Homeless shelter
Cots inside a homeless shelter. Photo via Pixabay

The Board of Supervisors is slated Tuesday to approve a roughly quarter-million-dollar project to repair a homeless facility in Palm Springs damaged by a fire well over a year ago.

The Nightingale Manor sustained losses that made part of the transitional shelter uninhabitable in June 2021, according to the Riverside County Housing Authority.

The board is expected to approve a $258,118 contract with Palm Springs-based Belfor USA Group Inc. to perform all work required to bring the 12-unit structure back up to code.

The Housing Authority is asking the board to approve the project as an emergency reconstruction enterprise, without seeking competitive bids.

“Approving this item will have a positive impact on the citizens and businesses of Riverside County,” according to a statement posted to the board’s agenda.

“The proposed project is expected to generate temporary construction jobs. Additionally, the renovations will protect (homeless) clients, providing more housing units for the displaced residents and making the building safer. This improvement will positively impact the overall health of workers and clients and improve the surrounding neighborhood.”

Multiple apartments were damaged by the June 15, 2021, blaze inside the facility, located 2951 De Anza Road. One of the occupants was also hurt, but not seriously, in the early morning conflagration.

The Palm Springs Fire Department did not identify a specific cause after the blaze was knocked down.

While the facility is owned by the county, it is leased and operated by the nonprofit Jewish Family Services.

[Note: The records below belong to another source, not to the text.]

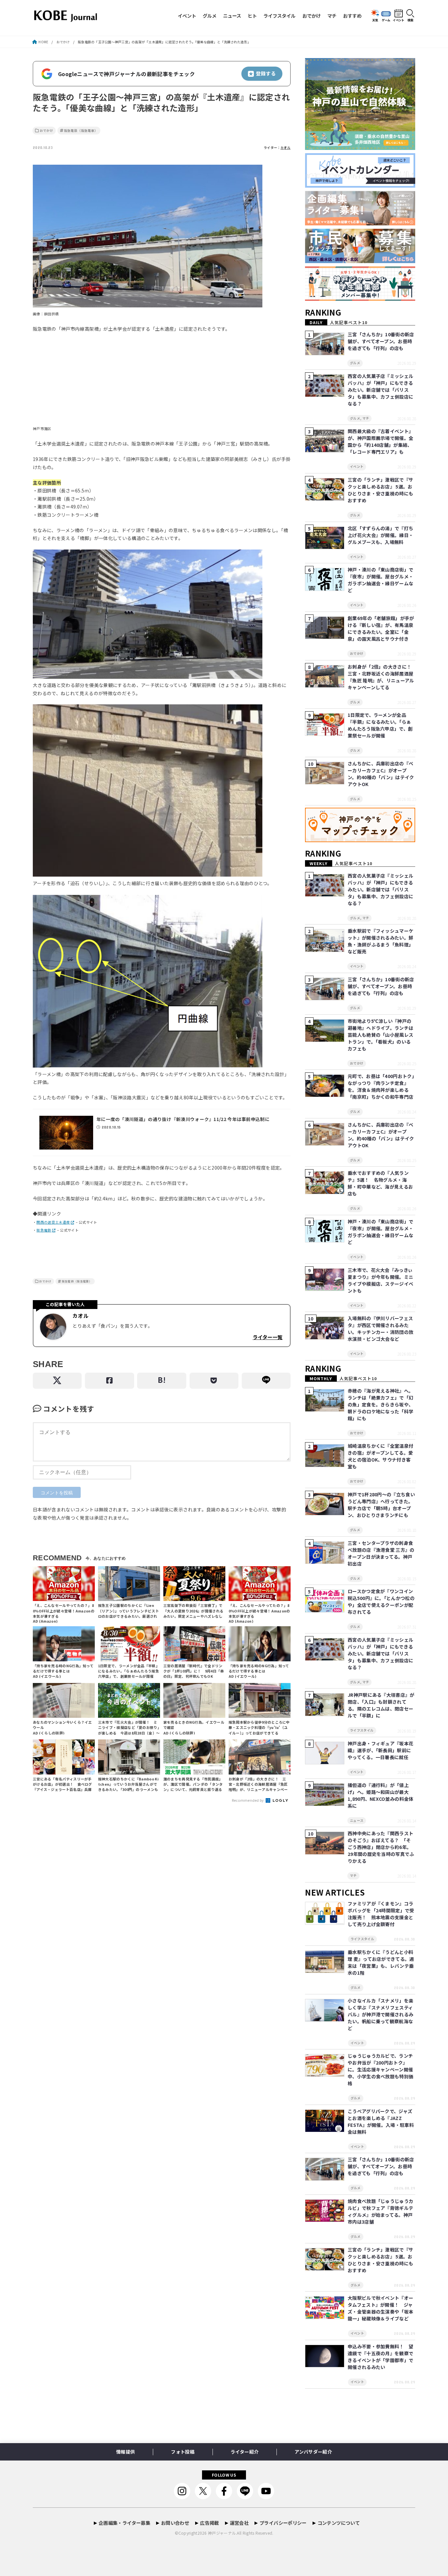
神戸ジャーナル (222, 2533)
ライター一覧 (267, 1336)
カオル (285, 147)
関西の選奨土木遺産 (53, 1222)
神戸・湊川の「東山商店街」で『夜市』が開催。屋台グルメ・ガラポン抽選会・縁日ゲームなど (380, 579)
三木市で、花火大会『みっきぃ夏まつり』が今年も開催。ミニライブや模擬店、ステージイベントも (380, 1280)
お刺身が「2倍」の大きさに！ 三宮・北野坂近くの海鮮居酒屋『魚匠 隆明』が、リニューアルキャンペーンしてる (382, 677)
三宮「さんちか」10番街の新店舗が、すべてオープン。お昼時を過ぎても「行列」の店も (381, 341)
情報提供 (125, 2451)
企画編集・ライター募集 (124, 2522)
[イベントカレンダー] (360, 188)
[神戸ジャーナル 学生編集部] (360, 301)
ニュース (232, 15)
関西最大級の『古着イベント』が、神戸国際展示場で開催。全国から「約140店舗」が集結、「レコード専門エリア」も (380, 441)
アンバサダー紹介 (313, 2451)
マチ (331, 15)
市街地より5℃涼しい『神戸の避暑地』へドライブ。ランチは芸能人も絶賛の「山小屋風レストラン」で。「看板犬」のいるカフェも (380, 1035)
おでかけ (311, 15)
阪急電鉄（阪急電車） (81, 130)
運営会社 (239, 2522)
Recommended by (248, 1800)
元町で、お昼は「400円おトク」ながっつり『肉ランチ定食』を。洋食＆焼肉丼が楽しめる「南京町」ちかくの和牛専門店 (381, 1086)
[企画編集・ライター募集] (360, 225)
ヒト (252, 15)
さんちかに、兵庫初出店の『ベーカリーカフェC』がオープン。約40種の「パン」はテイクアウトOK (381, 773)
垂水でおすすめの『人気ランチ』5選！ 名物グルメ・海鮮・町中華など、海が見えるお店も (380, 1183)
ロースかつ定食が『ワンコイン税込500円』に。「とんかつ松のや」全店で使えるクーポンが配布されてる (381, 1601)
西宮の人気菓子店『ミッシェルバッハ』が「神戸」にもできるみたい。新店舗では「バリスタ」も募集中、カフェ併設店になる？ (380, 390)
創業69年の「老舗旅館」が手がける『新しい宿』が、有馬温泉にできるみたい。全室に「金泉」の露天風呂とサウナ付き (381, 628)
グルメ (209, 15)
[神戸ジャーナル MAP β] (360, 842)
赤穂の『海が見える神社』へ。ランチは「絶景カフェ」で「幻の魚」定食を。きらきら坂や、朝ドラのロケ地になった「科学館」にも (380, 1404)
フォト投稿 (182, 2451)
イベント (187, 15)
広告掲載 (209, 2522)
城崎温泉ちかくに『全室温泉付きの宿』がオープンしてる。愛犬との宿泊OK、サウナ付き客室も (380, 1456)
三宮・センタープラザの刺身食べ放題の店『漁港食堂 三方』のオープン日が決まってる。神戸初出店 (381, 1553)
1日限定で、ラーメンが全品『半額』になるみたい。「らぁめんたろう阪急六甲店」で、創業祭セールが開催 (380, 725)
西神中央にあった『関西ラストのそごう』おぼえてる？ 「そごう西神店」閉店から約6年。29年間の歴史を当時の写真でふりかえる (381, 1847)
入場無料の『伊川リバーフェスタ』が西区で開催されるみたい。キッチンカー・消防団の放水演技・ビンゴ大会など (380, 1328)
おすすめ (352, 15)
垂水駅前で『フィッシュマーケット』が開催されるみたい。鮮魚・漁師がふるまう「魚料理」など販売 (380, 941)
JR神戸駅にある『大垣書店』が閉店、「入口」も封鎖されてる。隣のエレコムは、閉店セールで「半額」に (381, 1705)
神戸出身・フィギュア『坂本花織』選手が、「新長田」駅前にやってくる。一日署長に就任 (380, 1750)
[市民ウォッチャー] (360, 263)
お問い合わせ (175, 2522)
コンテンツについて (338, 2522)
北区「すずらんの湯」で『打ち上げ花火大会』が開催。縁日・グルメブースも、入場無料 (380, 535)
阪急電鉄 (43, 1230)
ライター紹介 (244, 2451)
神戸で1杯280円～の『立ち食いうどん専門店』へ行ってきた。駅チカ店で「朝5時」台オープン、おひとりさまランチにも (381, 1504)
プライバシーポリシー (283, 2522)
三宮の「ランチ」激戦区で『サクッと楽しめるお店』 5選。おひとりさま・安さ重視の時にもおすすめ (380, 490)
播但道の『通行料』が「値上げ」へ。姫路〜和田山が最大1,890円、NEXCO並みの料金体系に (380, 1795)
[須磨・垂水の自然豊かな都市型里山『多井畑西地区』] (360, 150)
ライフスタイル (279, 15)
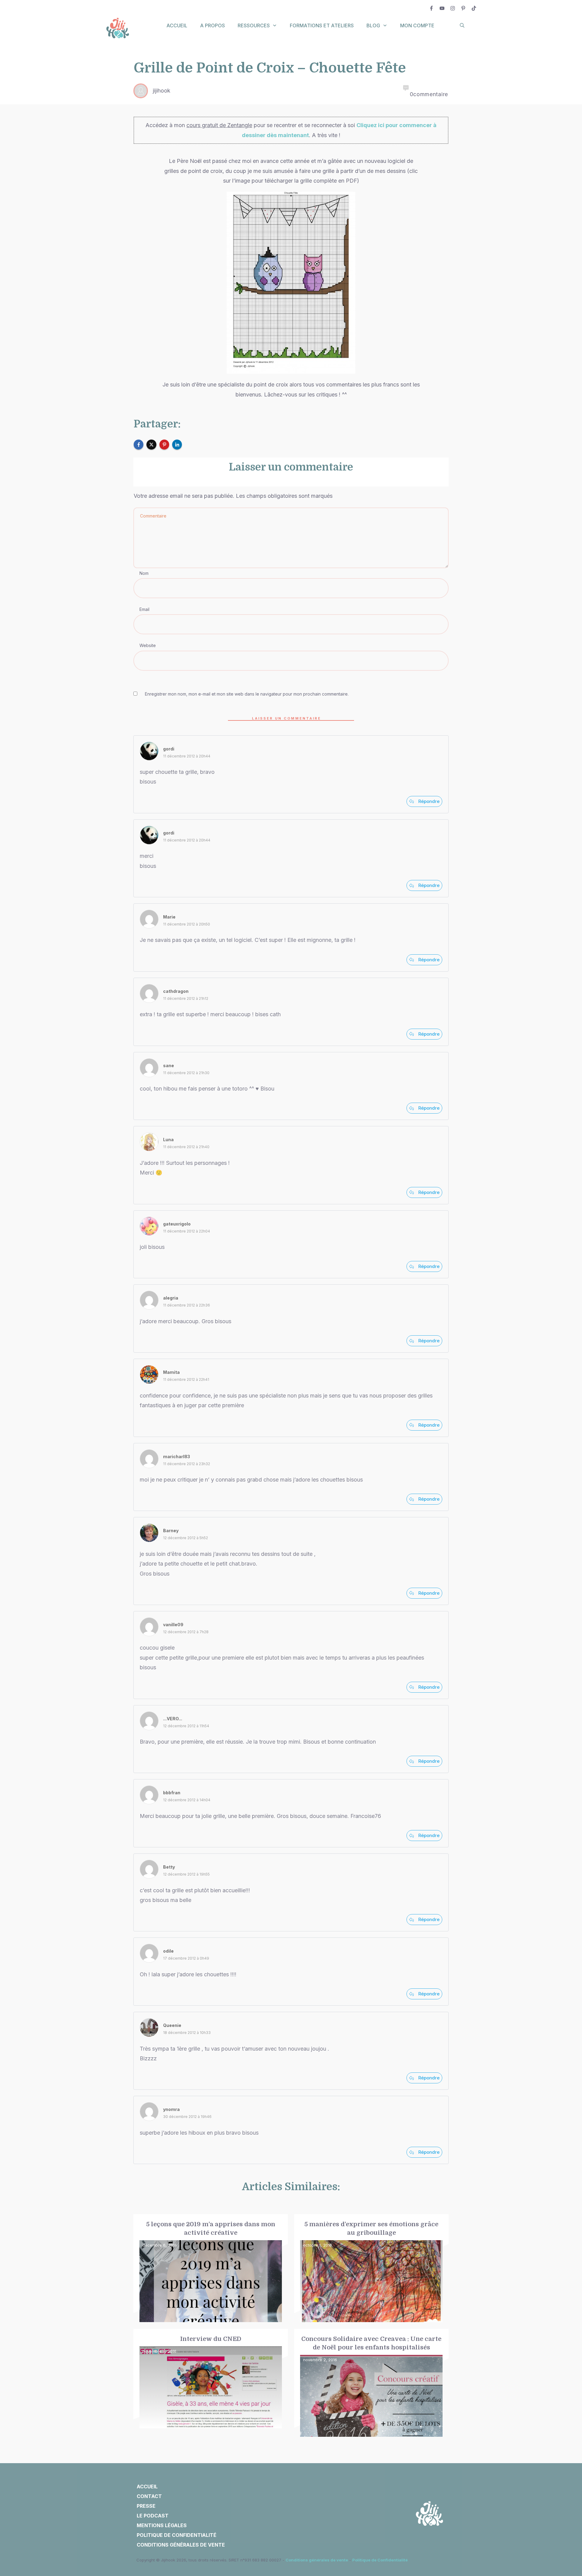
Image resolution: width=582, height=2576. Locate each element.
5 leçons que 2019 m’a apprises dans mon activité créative (210, 2268)
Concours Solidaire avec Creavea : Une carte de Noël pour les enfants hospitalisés (371, 2383)
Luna (168, 1139)
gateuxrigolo (177, 1223)
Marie (169, 916)
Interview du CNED (210, 2383)
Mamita (171, 1372)
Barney (171, 1530)
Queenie (172, 2025)
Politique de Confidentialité (380, 2559)
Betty (169, 1867)
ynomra (171, 2109)
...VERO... (172, 1718)
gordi (168, 748)
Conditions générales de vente (317, 2559)
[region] (79, 2520)
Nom (144, 573)
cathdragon (176, 991)
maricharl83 (176, 1456)
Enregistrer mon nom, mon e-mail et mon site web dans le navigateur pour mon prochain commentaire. (247, 693)
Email (144, 609)
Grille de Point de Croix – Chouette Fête (270, 68)
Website (147, 645)
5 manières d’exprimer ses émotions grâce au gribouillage (371, 2268)
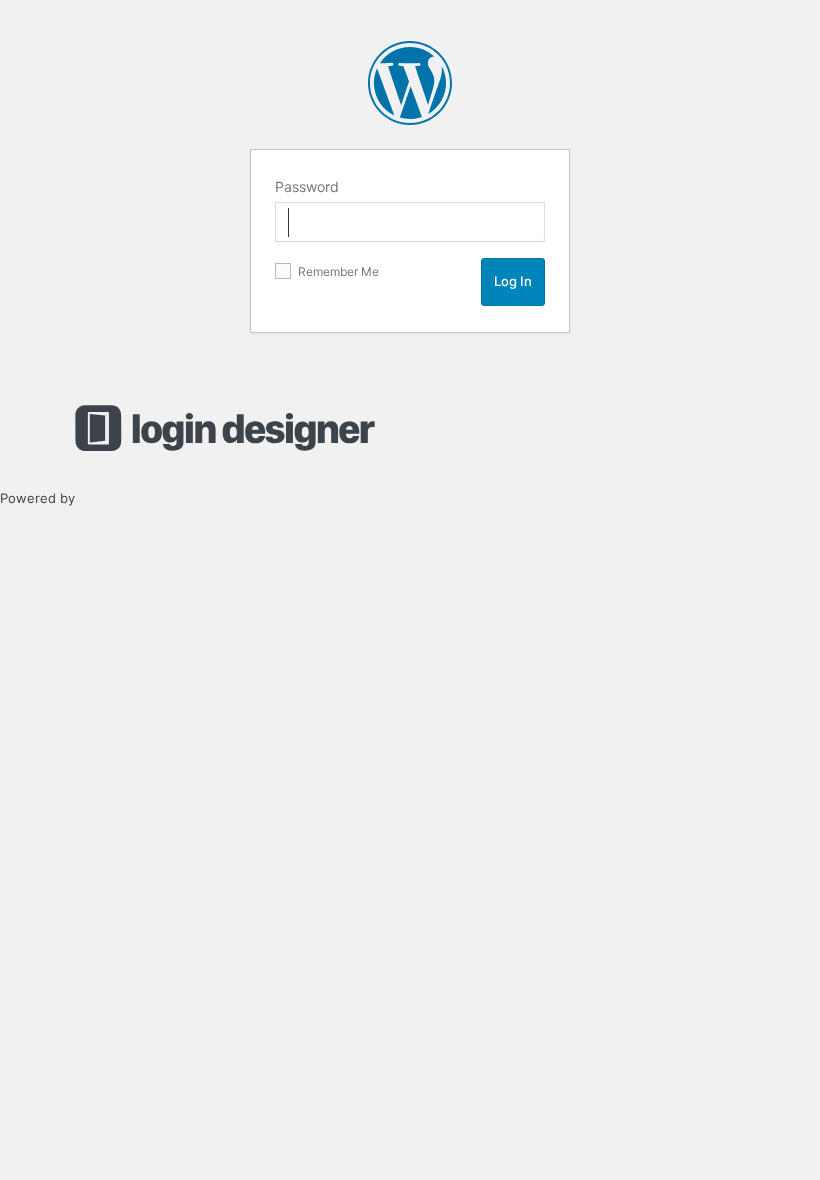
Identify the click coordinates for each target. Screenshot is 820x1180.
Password (307, 186)
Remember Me (337, 271)
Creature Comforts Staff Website (410, 83)
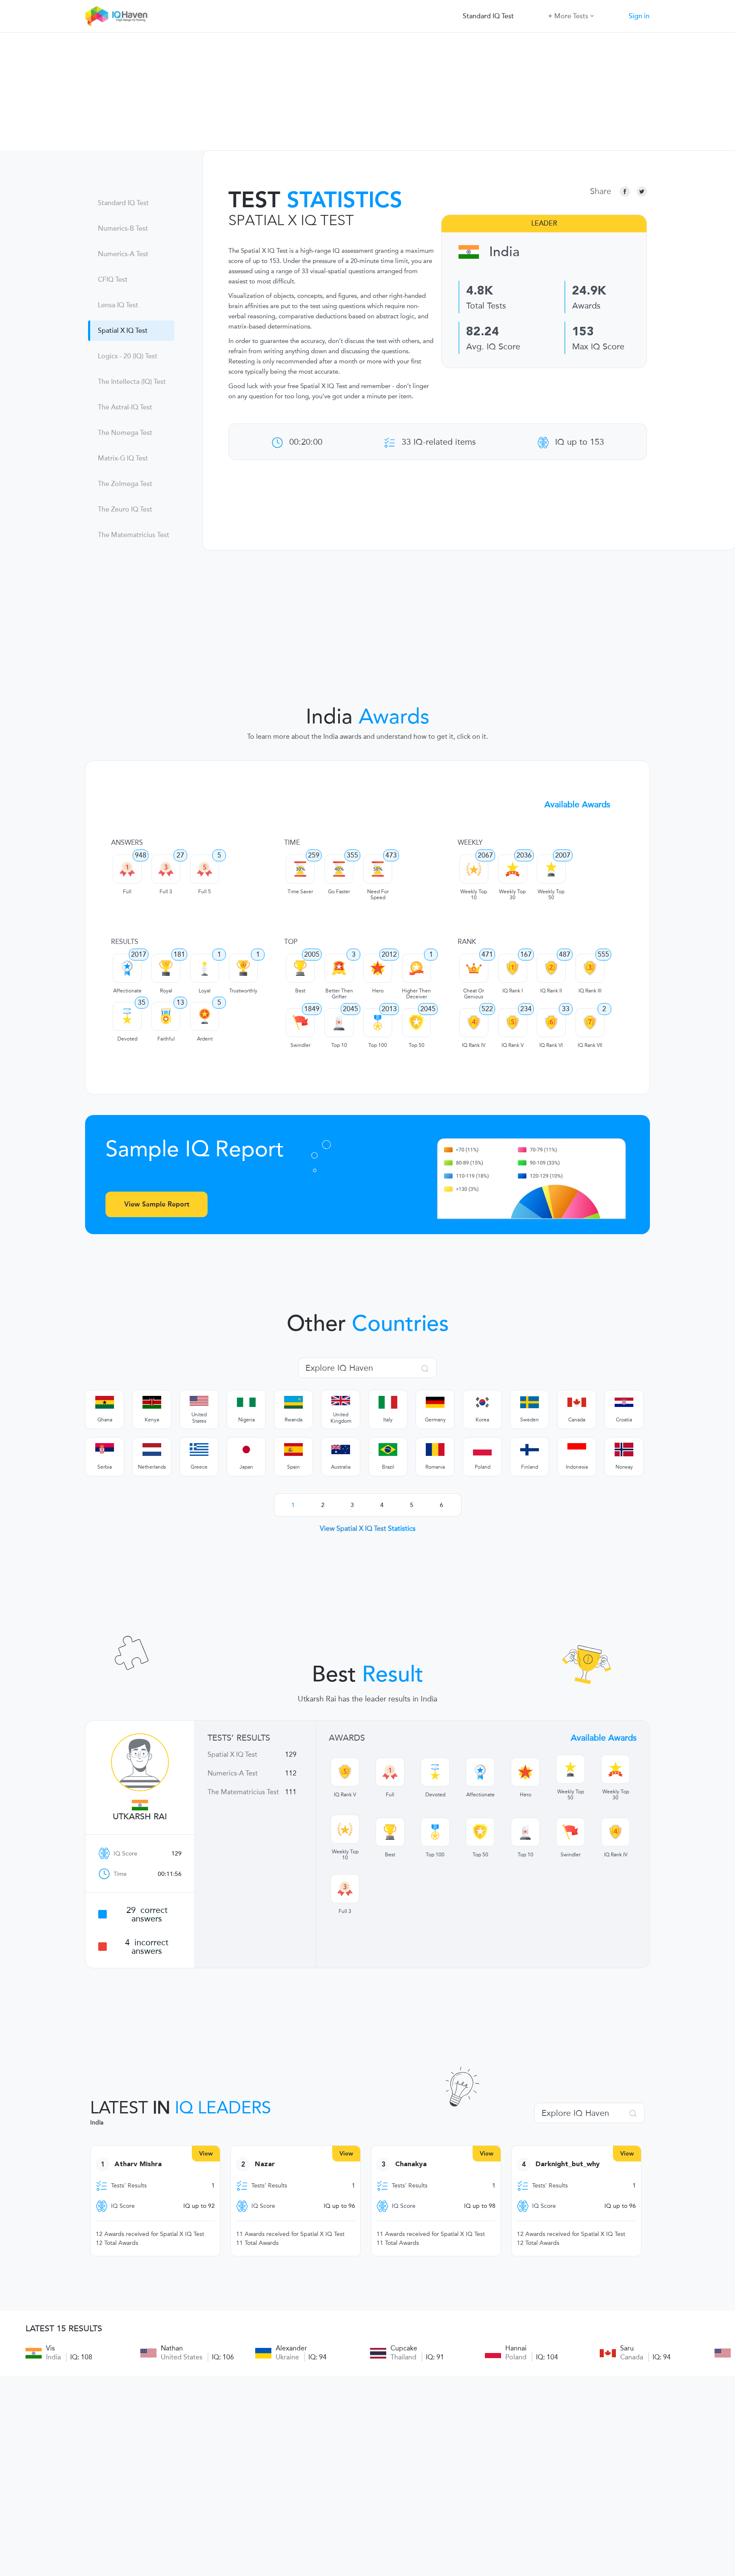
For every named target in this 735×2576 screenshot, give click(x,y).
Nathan (172, 2348)
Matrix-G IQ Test (123, 458)
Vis (50, 2348)
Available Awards (577, 804)
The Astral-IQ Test (125, 407)
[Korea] (482, 1402)
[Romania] (435, 1449)
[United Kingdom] (340, 1400)
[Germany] (435, 1402)
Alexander (291, 2348)
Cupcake (403, 2348)
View (206, 2153)
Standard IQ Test (488, 16)
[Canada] (576, 1402)
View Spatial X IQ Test (368, 1528)
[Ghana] (104, 1402)
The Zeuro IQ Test (125, 509)
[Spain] (293, 1449)
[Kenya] (151, 1402)
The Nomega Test (125, 433)
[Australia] (340, 1449)
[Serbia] (104, 1449)
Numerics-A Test (123, 254)
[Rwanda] (293, 1402)
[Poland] (482, 1449)
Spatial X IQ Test (123, 330)
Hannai (516, 2348)
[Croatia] (624, 1402)
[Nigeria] (246, 1402)
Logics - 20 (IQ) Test (127, 356)
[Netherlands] (151, 1449)
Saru (627, 2348)
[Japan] (246, 1449)
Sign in (639, 16)
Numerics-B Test (123, 228)
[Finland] (529, 1449)
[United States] (199, 1400)
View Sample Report (156, 1204)
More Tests (571, 16)
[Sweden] (529, 1402)
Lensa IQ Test (118, 305)
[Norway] (624, 1449)
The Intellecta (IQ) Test (132, 381)
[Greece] (199, 1449)
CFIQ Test (113, 279)
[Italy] (388, 1402)
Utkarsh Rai (140, 1817)
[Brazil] (388, 1449)
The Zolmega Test (125, 484)
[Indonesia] (576, 1449)
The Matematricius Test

Initially, it was unclear whether JFS’ insurance carrier, or the county’s, would be responsible for covering repairs stemming from the fire.

According to county officials, the Housing Authority’s insurer was ultimately determined to be the responsible entity.

Belfor USA Group was selected based on its prior extensive use by “numerous county agencies for emergency repair work,” according to the Housing Authority.

It was unclear how long the reconstruction project would take.